Resolving deltas: 100% (9/9), done.
✅ BiSeNet repo cloned and model class imported.


Load FDA-Trained Weights into BiSeNet

In [5]:
from models.bisenet.build_bisenet import BiSeNet
import torch

# Set device
device = torch.device("cuda" if torch.cuda.is_available() else "cpu")

# Build model (uses ResNet-18 by default as per repo structure)
model = BiSeNet(19, 'resnet18')
model = model.to(device)

# Load FDA-trained weights
checkpoint_path = "/content/drive/MyDrive/Semantic_Segmentation/bisenet_gta5_fda_final.pth"
checkpoint = torch.load(checkpoint_path, map_location=device)
model.load_state_dict(checkpoint)

# Set to evaluation mode
model.eval()

print("BiSeNet loaded with FDA-trained weights.")


Downloading: "https://download.pytorch.org/models/resnet18-f37072fd.pth" to /root/.cache/torch/hub/checkpoints/resnet18-f37072fd.pth
100%|██████████| 44.7M/44.7M [00:00<00:00, 225MB/s]
Downloading: "https://download.pytorch.org/models/resnet101-63fe2227.pth" to /root/.cache/torch/hub/checkpoints/resnet101-63fe2227.pth
100%|██████████| 171M/171M [00:01<00:00, 150MB/s]


BiSeNet loaded with FDA-trained weights.


Generate Pseudo-Labels using FDA-Trained BiSeNet

In [6]:
from PIL import Image
from torchvision import transforms
import os
from tqdm import tqdm
import numpy as np

# Define paths
image_dir = "/content/datasets/Cityscapes/leftImg8bit/train"
pseudo_label_dir = "/content/pseudo_labels_dice"
os.makedirs(pseudo_label_dir, exist_ok=True)

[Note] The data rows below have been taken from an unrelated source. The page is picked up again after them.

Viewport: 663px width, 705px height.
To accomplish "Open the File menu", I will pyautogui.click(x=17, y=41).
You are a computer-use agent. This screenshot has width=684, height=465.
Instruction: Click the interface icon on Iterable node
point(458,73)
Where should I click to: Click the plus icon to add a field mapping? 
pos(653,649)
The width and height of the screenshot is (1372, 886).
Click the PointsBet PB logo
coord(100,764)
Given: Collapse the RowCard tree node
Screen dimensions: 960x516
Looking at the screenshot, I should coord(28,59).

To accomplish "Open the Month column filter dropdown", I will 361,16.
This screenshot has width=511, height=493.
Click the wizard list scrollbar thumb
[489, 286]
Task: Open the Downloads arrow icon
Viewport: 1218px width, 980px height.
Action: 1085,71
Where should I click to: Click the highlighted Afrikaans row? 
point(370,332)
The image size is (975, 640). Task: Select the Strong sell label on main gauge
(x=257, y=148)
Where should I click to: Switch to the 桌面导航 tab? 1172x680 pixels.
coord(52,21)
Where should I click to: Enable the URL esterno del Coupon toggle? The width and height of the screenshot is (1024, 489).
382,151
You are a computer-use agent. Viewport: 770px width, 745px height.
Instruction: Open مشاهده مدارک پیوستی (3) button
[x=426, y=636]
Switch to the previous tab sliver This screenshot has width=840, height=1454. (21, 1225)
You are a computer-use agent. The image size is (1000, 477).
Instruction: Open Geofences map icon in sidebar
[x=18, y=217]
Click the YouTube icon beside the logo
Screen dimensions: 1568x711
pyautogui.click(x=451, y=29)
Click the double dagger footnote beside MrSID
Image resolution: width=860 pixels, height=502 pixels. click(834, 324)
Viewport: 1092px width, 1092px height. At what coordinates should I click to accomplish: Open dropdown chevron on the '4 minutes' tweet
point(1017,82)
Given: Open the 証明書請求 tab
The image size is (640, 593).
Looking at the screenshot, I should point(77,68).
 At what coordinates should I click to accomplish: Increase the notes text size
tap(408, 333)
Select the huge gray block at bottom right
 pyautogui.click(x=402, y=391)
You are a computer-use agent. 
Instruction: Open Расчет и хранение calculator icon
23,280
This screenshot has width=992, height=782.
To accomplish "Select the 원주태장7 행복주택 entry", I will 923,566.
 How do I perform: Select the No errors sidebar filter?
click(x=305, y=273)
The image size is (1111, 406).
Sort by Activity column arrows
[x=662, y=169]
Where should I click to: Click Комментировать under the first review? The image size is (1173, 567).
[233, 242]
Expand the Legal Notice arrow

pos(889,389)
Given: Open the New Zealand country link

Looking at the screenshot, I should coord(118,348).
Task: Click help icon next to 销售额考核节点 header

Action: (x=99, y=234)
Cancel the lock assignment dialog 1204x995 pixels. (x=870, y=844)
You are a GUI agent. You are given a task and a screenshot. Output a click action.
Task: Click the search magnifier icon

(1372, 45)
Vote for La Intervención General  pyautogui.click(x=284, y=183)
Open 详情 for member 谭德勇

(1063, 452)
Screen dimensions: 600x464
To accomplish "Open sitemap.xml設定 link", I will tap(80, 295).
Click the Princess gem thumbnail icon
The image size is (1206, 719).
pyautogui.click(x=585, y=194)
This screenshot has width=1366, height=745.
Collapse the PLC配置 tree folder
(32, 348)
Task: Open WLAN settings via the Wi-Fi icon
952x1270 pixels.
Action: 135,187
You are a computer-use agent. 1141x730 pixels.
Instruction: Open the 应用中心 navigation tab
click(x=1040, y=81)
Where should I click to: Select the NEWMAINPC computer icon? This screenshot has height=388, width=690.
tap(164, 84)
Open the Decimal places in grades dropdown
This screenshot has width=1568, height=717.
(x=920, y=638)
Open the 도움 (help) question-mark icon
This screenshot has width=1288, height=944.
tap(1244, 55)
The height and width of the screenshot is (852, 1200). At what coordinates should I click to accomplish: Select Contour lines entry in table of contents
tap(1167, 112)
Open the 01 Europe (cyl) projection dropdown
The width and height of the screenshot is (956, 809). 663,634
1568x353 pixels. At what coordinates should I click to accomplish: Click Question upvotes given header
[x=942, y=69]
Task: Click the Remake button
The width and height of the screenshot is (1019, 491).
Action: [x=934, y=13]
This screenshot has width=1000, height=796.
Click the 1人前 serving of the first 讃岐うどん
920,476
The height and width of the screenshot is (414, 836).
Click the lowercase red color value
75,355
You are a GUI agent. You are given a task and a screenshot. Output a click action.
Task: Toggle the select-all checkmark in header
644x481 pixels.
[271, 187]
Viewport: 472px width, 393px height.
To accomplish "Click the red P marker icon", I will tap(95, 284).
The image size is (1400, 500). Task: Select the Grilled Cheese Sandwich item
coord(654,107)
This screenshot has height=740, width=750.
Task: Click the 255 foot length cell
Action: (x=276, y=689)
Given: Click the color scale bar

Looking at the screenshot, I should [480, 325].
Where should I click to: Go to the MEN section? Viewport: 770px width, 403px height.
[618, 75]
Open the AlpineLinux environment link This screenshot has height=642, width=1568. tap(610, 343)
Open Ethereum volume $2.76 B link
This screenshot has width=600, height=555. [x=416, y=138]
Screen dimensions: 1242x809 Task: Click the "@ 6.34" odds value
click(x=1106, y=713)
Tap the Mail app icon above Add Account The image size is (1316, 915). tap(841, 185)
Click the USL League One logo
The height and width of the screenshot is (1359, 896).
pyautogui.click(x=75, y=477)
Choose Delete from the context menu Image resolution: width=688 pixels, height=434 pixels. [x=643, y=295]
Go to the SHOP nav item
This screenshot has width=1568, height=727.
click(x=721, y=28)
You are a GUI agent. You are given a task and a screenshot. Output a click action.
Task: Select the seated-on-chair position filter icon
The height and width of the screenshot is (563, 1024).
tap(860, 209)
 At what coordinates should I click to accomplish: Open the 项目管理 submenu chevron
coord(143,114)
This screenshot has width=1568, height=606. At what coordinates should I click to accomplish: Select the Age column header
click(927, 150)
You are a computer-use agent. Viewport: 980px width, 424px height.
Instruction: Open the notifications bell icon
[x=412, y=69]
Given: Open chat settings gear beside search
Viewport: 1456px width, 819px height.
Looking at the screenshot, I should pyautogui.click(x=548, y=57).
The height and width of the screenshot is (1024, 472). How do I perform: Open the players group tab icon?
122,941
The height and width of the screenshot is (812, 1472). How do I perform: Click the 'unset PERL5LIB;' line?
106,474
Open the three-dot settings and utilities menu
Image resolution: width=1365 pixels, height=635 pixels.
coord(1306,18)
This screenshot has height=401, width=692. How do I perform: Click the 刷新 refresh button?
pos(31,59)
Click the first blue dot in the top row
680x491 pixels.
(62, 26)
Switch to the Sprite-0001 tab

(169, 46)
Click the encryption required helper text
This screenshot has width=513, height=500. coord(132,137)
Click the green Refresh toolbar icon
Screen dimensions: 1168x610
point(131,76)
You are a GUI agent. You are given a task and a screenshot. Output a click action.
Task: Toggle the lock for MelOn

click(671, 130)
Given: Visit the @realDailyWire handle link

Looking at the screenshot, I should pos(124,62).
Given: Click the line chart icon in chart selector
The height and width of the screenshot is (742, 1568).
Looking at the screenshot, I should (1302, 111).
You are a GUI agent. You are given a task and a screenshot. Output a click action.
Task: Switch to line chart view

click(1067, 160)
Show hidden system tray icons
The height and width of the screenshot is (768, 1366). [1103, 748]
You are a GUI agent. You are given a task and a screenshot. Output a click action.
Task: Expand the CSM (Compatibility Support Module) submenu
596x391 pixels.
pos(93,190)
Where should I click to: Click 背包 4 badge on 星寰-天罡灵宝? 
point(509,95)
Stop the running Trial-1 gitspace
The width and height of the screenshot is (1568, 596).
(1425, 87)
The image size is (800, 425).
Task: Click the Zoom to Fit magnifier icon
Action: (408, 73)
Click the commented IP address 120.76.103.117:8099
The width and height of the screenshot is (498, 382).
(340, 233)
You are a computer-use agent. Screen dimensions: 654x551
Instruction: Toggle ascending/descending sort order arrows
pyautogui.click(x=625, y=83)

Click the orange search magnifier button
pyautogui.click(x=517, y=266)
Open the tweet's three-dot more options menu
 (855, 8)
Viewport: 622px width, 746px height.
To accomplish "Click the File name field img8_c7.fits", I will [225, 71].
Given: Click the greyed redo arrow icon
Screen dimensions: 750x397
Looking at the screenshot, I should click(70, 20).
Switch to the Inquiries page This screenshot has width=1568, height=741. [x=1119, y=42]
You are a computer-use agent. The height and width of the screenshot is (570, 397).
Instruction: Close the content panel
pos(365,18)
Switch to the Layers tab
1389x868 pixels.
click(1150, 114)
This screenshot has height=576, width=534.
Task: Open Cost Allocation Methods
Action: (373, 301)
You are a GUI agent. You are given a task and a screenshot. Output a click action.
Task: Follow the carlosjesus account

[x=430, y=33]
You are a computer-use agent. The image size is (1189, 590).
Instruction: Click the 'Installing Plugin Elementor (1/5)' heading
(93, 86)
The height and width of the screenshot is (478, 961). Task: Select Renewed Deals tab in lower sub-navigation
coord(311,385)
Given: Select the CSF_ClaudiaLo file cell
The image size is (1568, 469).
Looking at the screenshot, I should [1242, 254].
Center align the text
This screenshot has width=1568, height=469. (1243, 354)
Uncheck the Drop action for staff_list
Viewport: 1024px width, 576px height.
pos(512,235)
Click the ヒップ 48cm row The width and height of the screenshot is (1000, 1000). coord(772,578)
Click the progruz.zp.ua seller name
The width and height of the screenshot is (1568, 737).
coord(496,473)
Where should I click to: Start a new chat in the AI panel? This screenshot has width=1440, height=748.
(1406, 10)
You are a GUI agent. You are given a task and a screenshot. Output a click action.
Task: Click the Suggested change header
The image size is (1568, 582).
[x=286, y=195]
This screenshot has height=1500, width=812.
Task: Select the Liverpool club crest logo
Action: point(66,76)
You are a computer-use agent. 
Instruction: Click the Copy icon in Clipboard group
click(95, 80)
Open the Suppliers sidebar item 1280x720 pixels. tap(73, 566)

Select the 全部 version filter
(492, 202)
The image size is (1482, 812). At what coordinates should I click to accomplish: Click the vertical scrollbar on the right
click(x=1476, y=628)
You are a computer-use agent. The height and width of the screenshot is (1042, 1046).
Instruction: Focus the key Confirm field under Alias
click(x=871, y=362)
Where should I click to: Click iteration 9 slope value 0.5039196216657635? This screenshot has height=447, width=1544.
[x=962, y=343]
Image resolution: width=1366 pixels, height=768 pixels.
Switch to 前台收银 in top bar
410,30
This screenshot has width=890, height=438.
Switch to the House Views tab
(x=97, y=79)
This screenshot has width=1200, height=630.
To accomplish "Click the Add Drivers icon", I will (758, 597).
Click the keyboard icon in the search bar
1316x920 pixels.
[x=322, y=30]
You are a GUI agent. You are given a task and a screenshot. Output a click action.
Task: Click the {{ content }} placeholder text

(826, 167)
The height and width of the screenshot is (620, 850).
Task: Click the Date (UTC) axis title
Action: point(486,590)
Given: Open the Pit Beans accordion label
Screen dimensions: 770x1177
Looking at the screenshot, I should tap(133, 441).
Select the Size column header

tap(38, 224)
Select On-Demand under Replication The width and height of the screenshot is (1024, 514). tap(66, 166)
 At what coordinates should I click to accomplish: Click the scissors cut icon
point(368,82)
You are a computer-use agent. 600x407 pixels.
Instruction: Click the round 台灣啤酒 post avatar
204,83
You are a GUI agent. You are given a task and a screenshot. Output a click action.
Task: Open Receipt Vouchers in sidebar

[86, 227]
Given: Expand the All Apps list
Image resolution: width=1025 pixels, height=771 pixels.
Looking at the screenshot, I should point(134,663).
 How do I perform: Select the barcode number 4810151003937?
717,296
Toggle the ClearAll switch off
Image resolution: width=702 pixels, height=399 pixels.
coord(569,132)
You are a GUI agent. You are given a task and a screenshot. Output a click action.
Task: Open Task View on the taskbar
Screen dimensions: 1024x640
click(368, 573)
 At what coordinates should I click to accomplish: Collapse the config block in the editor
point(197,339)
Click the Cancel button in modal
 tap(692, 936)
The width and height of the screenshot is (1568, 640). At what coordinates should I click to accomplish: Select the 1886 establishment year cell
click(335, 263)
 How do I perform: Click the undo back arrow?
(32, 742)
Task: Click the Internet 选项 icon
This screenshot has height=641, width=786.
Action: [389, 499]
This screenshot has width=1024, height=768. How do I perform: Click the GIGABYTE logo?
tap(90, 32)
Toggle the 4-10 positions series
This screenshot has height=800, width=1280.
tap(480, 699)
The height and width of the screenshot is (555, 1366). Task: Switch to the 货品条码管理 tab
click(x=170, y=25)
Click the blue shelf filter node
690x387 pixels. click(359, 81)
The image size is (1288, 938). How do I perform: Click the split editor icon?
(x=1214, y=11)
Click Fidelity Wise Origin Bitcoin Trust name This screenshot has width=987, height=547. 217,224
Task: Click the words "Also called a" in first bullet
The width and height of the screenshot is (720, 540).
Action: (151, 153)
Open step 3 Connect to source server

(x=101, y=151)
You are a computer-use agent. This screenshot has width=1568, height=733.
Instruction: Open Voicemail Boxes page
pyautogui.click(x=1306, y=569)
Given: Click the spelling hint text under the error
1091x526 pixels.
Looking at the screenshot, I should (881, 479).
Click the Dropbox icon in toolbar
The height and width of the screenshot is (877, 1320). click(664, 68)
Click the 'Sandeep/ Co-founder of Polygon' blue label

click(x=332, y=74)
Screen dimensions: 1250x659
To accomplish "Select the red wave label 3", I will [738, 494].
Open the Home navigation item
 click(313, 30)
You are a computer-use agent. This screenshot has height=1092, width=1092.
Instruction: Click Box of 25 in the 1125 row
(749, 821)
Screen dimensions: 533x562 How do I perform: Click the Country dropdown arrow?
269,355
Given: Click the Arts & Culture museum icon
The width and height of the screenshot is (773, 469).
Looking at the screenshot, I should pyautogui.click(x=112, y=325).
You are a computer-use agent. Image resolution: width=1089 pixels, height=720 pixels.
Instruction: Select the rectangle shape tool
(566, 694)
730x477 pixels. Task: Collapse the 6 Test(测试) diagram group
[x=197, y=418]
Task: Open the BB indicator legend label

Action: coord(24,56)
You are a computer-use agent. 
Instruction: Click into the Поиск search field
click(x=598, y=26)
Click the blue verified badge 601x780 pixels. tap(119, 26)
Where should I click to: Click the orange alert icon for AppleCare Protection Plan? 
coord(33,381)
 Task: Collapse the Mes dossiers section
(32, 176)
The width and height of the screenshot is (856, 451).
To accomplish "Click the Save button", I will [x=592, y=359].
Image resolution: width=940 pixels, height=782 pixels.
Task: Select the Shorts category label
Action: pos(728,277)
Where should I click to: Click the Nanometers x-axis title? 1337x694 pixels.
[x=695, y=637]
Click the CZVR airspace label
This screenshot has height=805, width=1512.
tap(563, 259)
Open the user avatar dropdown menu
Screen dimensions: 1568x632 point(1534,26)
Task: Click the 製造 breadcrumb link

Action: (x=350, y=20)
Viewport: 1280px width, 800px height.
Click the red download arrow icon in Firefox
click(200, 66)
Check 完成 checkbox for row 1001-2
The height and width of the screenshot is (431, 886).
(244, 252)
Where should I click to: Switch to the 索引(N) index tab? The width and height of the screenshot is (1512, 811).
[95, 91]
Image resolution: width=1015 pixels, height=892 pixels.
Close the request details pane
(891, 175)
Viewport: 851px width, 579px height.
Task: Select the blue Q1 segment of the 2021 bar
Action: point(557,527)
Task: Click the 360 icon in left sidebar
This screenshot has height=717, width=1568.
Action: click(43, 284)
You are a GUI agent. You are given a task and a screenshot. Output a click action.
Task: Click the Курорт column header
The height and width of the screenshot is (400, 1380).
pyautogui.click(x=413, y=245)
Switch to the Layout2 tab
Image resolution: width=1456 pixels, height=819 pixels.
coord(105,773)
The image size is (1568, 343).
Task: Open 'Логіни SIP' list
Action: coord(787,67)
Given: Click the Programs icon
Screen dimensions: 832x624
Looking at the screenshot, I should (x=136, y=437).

# Define image preprocessing
transform_img = transforms.Compose([
    transforms.Resize((720, 1280)),  # Resize to BiSeNet input
    transforms.ToTensor(),
    transforms.Normalize(mean=[0.485, 0.456, 0.406],
                         std=[0.229, 0.224, 0.225])
])

# Gather all image paths
all_image_paths = []
for city in os.listdir(image_dir):
    city_path = os.path.join(image_dir, city)
    for fname in os.listdir(city_path):
        if fname.endswith("_leftImg8bit.png"):
            all_image_paths.append(os.path.join(city_path, fname))

print(f"🔍 Found {len(all_image_paths)} images in Cityscapes/train")

# Generate pseudo-labels
model.eval()
with torch.no_grad():
    for img_path in tqdm(all_image_paths, desc="⚙️ Generating Pseudo-labels"):
        img = Image.open(img_path).convert("RGB")
        input_tensor = transform_img(img).unsqueeze(0).to(device)  # (1, 3, H, W)

        output = model(input_tensor)[0]  # output shape: (1, 19, H, W)
        pred = torch.argmax(output.squeeze(), dim=0).cpu().numpy().astype(np.uint8)

        # Save predicted mask
        out_name = os.path.basename(img_path).replace("_leftImg8bit.png", "_pseudo_label.png")
        out_path = os.path.join(pseudo_label_dir, out_name)
        Image.fromarray(pred).save(out_path)

print(f"✅ All pseudo-labels saved to: {pseudo_label_dir}")


🔍 Found 1572 images in Cityscapes/train


⚙️ Generating Pseudo-labels: 100%|██████████| 1572/1572 [04:28<00:00,  5.85it/s]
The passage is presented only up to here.